The present findings are similar to the results of a previous report in patients with Parkinson’s disease. In that study, a single dose of MPH improved gait speed, decreased TUG times, and reduced stride time variability18
, effects that were also seen in the present study. In that study, MPH also improved EF, but did not affect memory or finger tapping performance; effects that were also very similar to those seen in the present study. The present study extends those previous findings in two critical ways: 1) the MPH effect is shown in generally healthy older adults, and 2) the MPH effect is demonstrated in a placebo-controlled trial. MPH significantly improved TUG times, stride time variability, and EF (e.g., Go-NoGo accuracy), effects that were not seen after treatment with the placebo.
The observed findings could be interpreted in several ways. One interpretation is that cognitive therapy helps to improve mobility in the elderly. This explanation is consistent with the recent reports that have found that older adults who perform better on tests of EF tend to have better mobility and lower fall rates and the idea that mobility in older adults relies upon cognitive function6–12
. This intriguing possibility would suggest that MPH and perhaps other cognition-enhancing therapies may have a role in reducing fall risk among older adults who are likely to suffer from age-associated declines in EF4
. Support for this explanation comes from the specific effects of MPH on TUG, stride time variability and Go-NoGo accuracy (recall and ).
Another explanation of the observed results is that MPH elicited an amphetamine-like effect that improved performance. Similarly, MPH also has known effects on dopamine uptake35
, a neurotransmitter that plays a key role in motor function. One could argue, therefore, that the observed MPH effects are not due to its modulation of cognitive function, but arise from a more direct influence on motor function or the result of the stimulant effects. These possibilities cannot be completely ruled out; however, examination of and suggest that these are not the most likely explanation. Compared to baseline values, gait speed increased similarly in response to MPH and in response to the placebo. Gait speed is a measure that is likely to be especially sensitive to dopamine uptake and stimulant effects, and perhaps also to the expectations of the participants. One could argue that the placebo and MPH evoked similar stimulant effects while the changes in EF, TUG and stride time variability in response to MPH were in fact a specific, cognitive-related response. Compared to steady-state walking, the TUG is a much more complex procedure that includes planning, potentially explaining the difference between its results and those for average gait speed.

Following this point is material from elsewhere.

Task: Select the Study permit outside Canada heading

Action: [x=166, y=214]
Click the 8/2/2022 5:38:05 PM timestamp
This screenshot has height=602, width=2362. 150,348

Participants in the present study were community-living older adults. Average scores on the MMSE and the Clock Drawing test are consistent with an absence of dementia and only mild or no cognitive decline. Scores on the GDS indicate none-to-mild depressive symptoms, except for the two participants who had more severe complaints about mood, and scores on the Barthel ADL Index and the Frenchay Activities Index indicate that subjects were free of major deficits, consistent with the low (good) scores on the comorbidity index. Nonetheless, self-confidence regarding balance tended to be slightly below normal29
and all subjects complained about their memory. Among older adults, complaints about memory are associated with a wide array of mental health and physical disturbances, including impaired EF, depression and frailty36,37
. Memory, EF, TUG times, average gait speed, and stride time variability were normal or slightly worse than that seen in “healthy” older adults15,17,30,36
. Thus, the participants can be described as generally healthy, functionally independent community-living older adults with normal to mild decline in cognitive function and mobility.
This study has a number of limitations. For example, the sample size and the specific subject characteristics raise questions regarding the generalizability of the findings. Although the mobility outcomes measured have been associated with fall risk, we did not evaluate whether chronic administration of MPH succeeds in lowering fall rates, whether potential benefits outweigh possible risks, or whether the administered dose is optimal. Further investigations are needed to address these issues and to assess more fully the effects of long-term MPH administration and other cognitive-enhancing drugs or therapeutic options on gait, cognitive function, fall risk and their interplay among different older adult populations. Adverse events were not observed in the present study, consistent with previous reports in older patients18–21
, but issues regarding safe administration of MPH in older adults need to be studied further. Still, the findings of the present investigation suggest that such future studies are warranted, highlight the connection between fall risk and cognitive function, and demonstrate the potential of using pharmacologic agents that augment cognitive function as an alternative, complementary therapy for reducing fall risk in older adults.